Data for analysis:
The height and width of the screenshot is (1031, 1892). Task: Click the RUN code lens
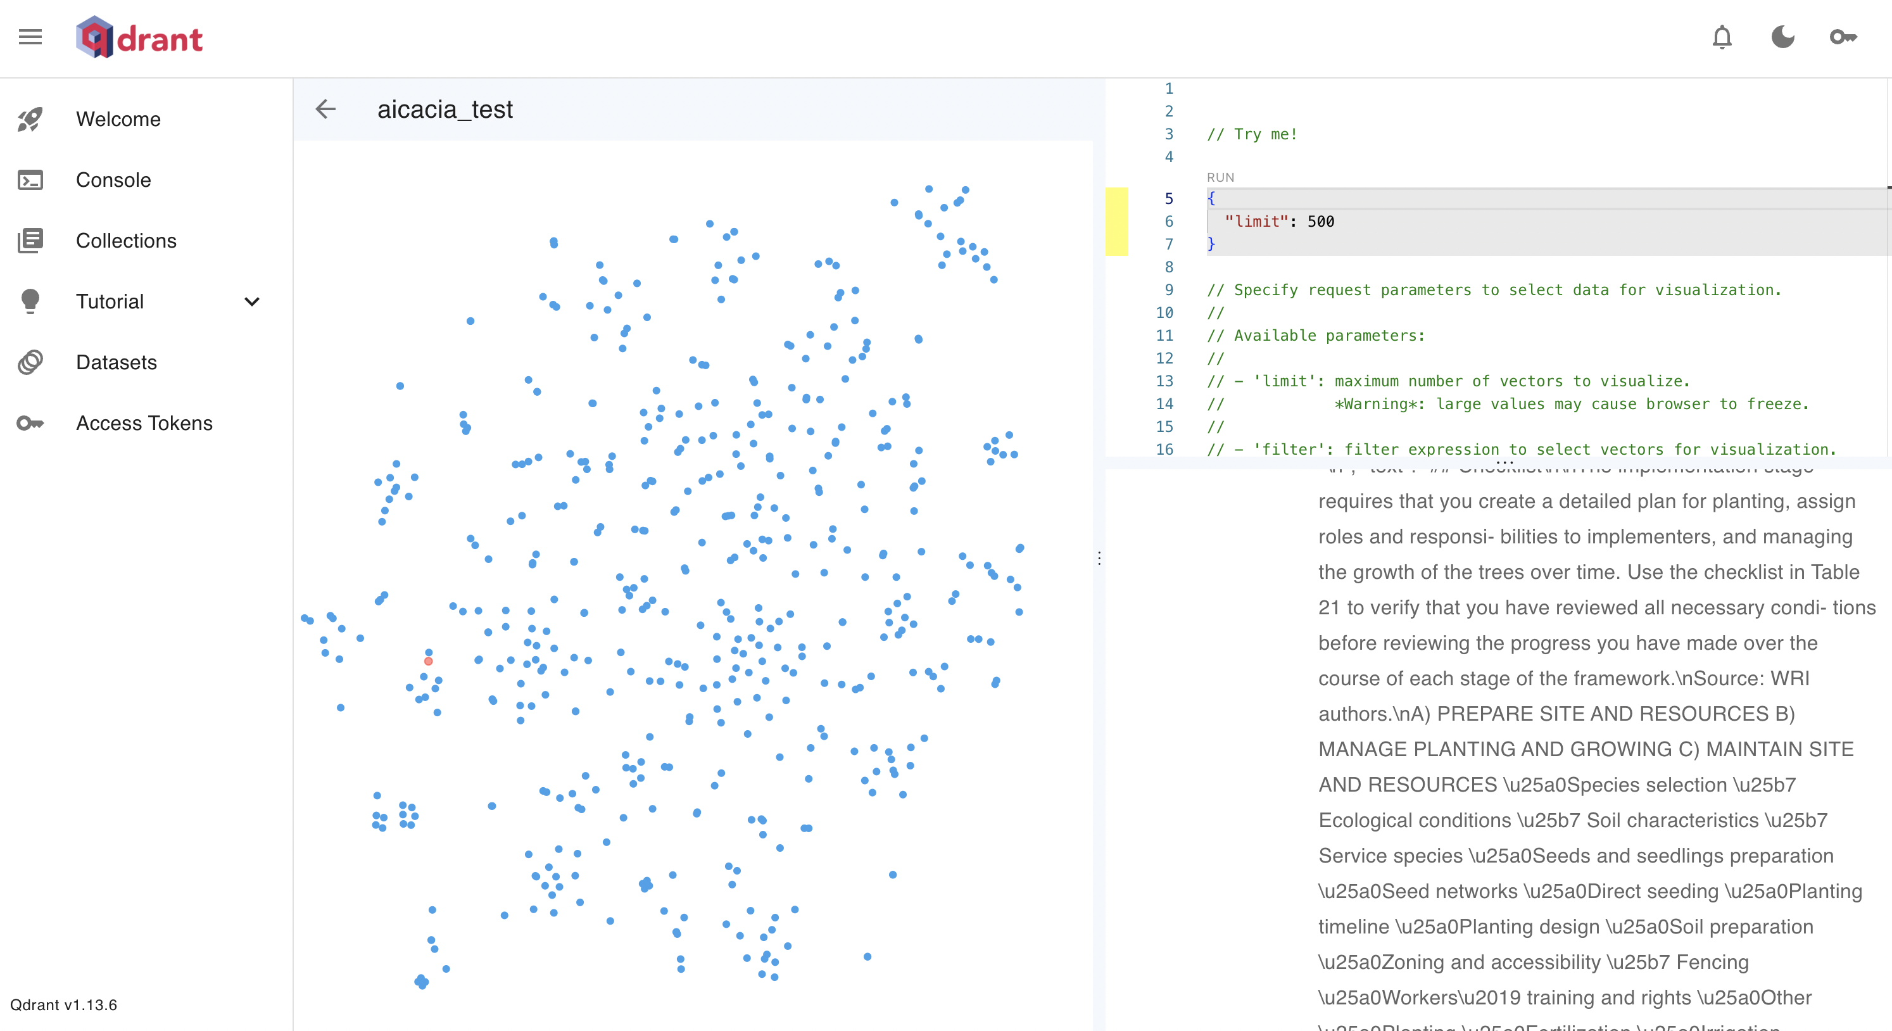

--

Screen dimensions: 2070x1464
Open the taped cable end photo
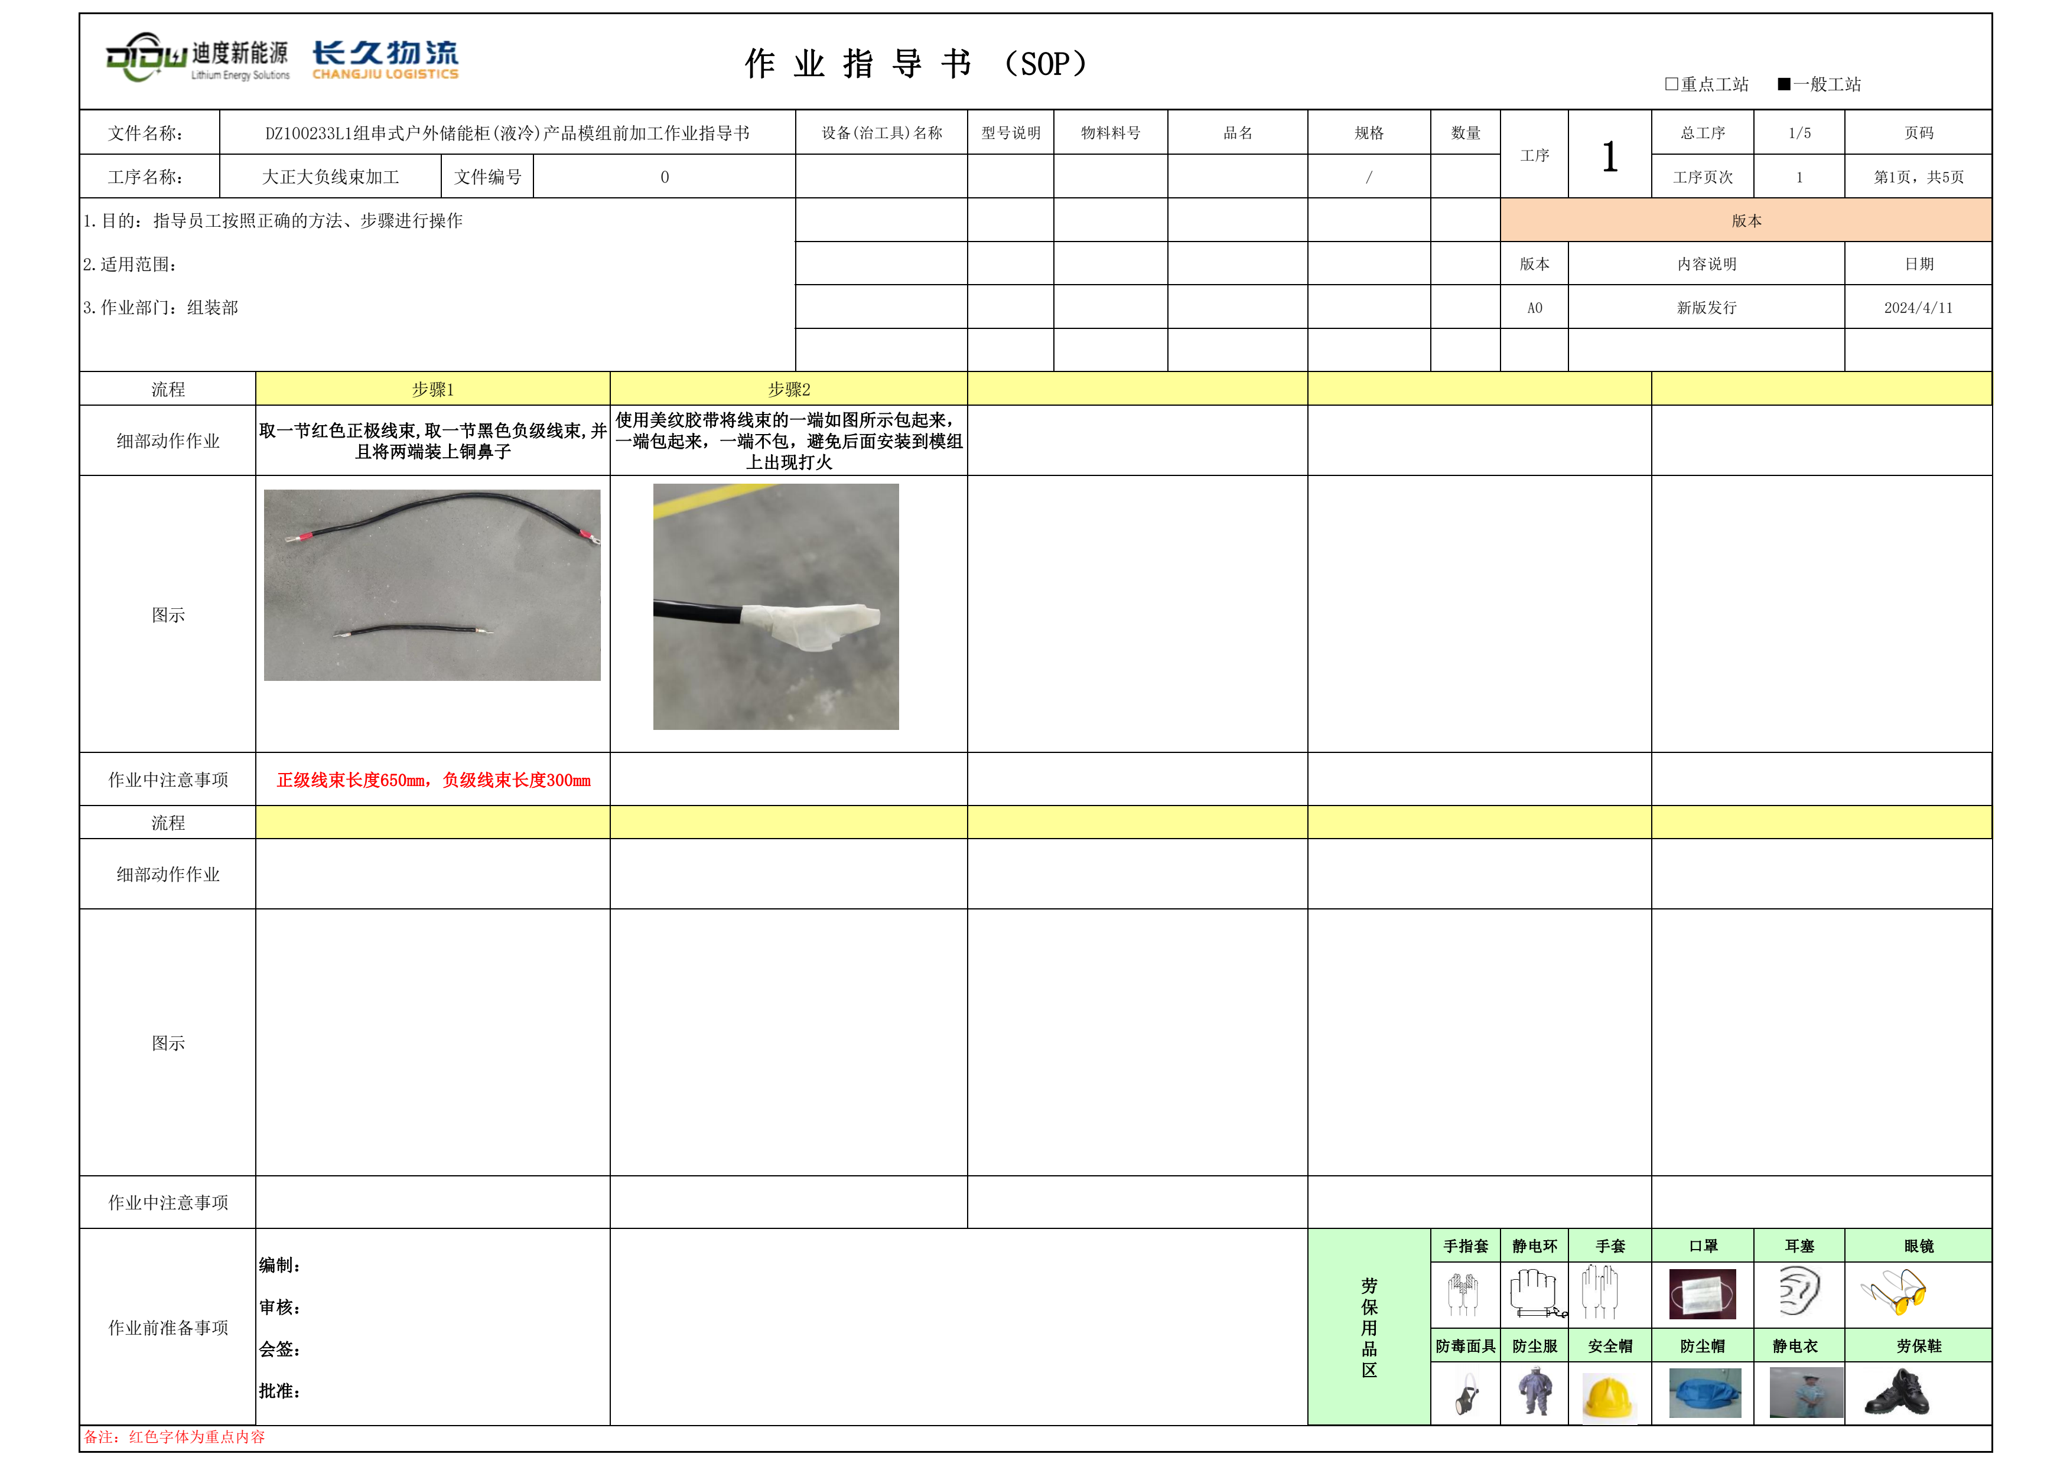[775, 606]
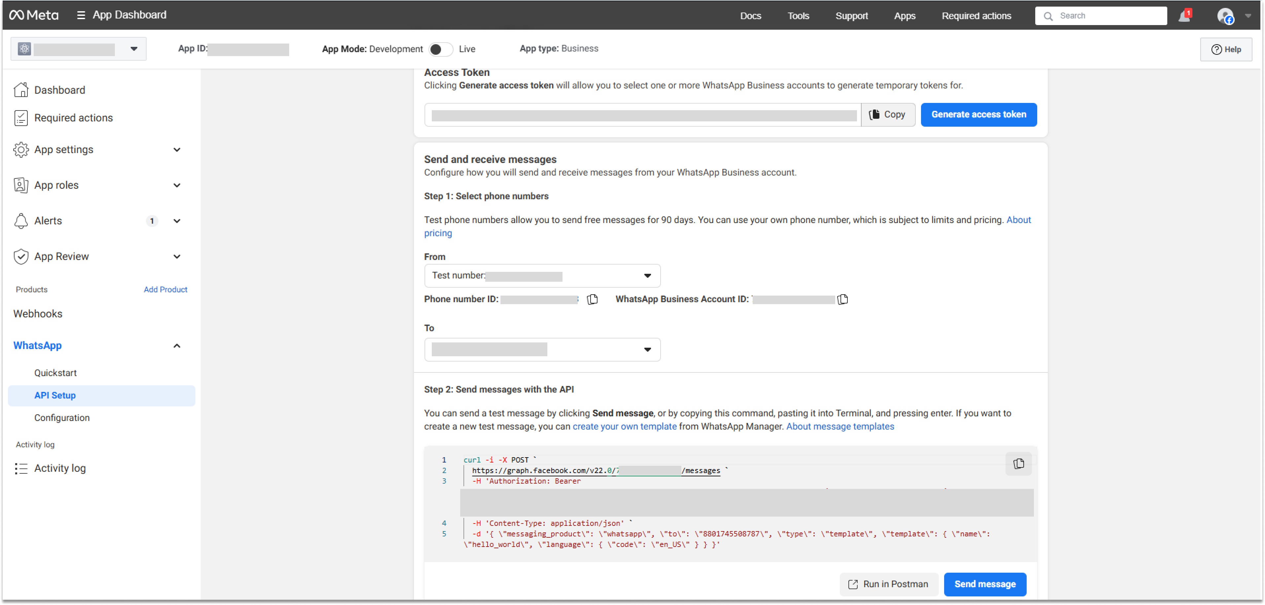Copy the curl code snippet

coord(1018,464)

...

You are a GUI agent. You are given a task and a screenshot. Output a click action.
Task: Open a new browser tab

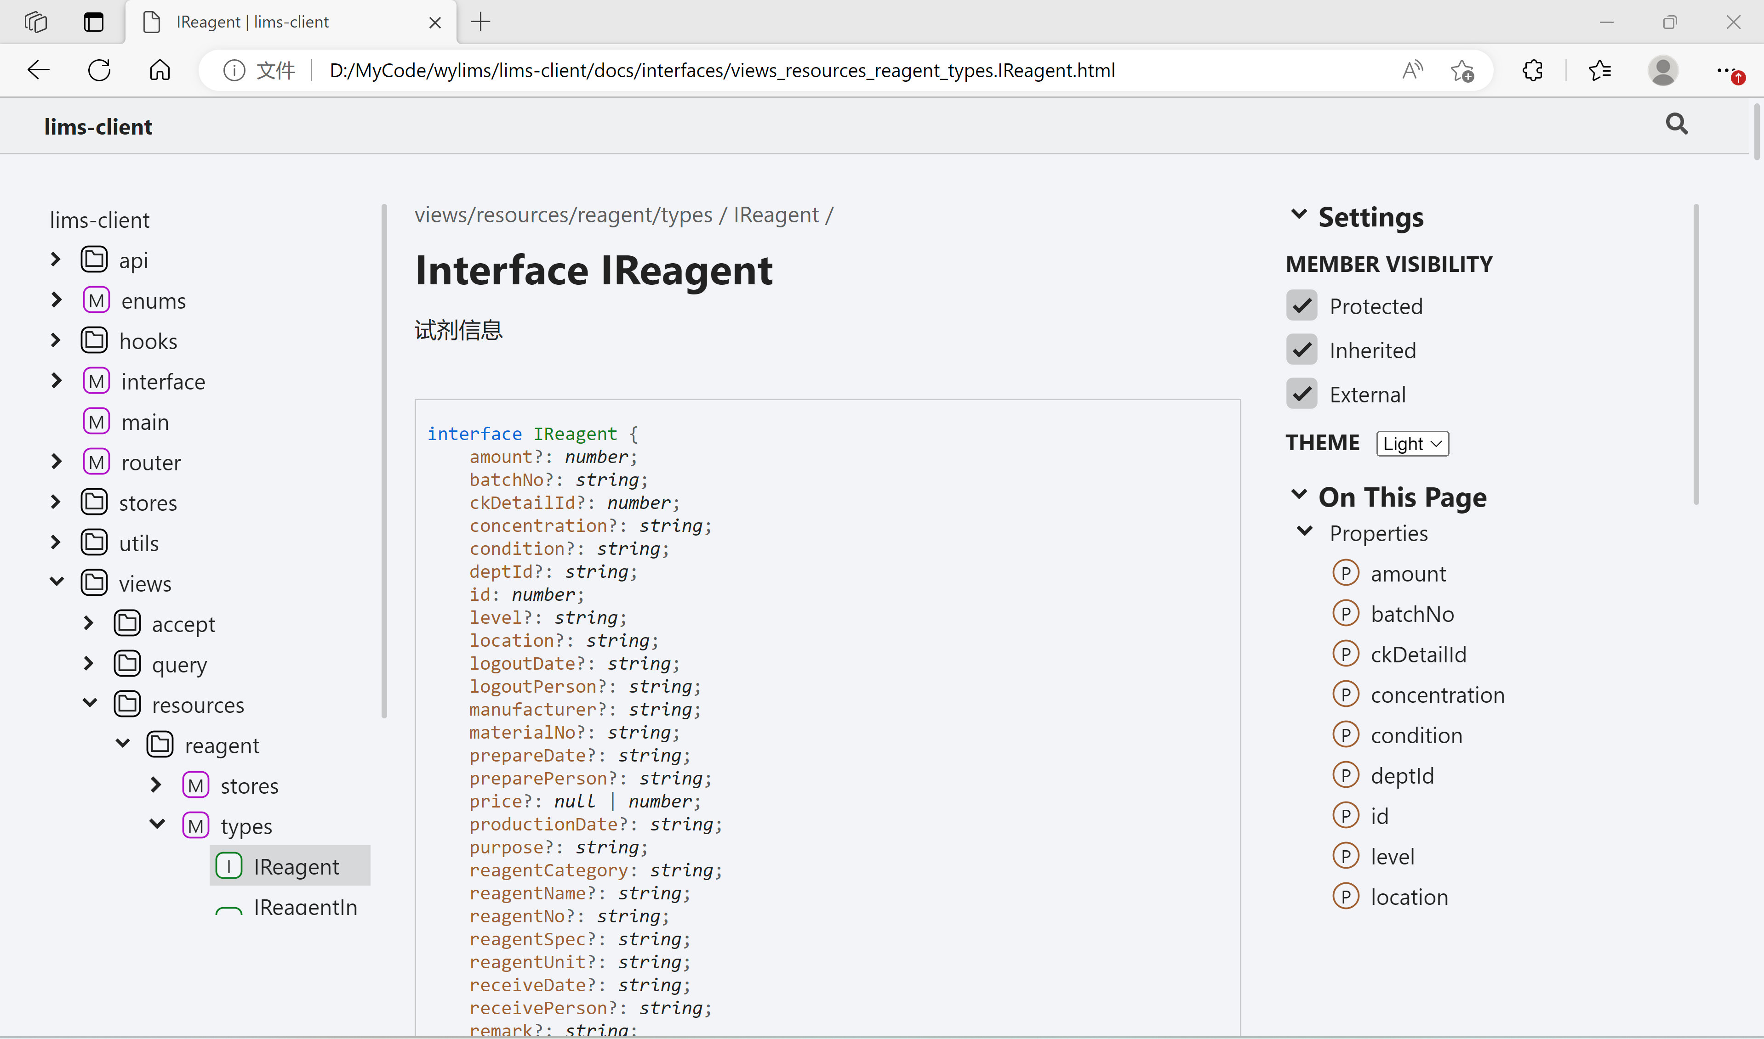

What you need to do: Of the lines above, output exactly those from the line bearing "You are a GUI" through the line bearing "Task: Open a new browser tab", inclusive.

Output:
You are a GUI agent. You are given a task and a screenshot. Output a click action.
Task: Open a new browser tab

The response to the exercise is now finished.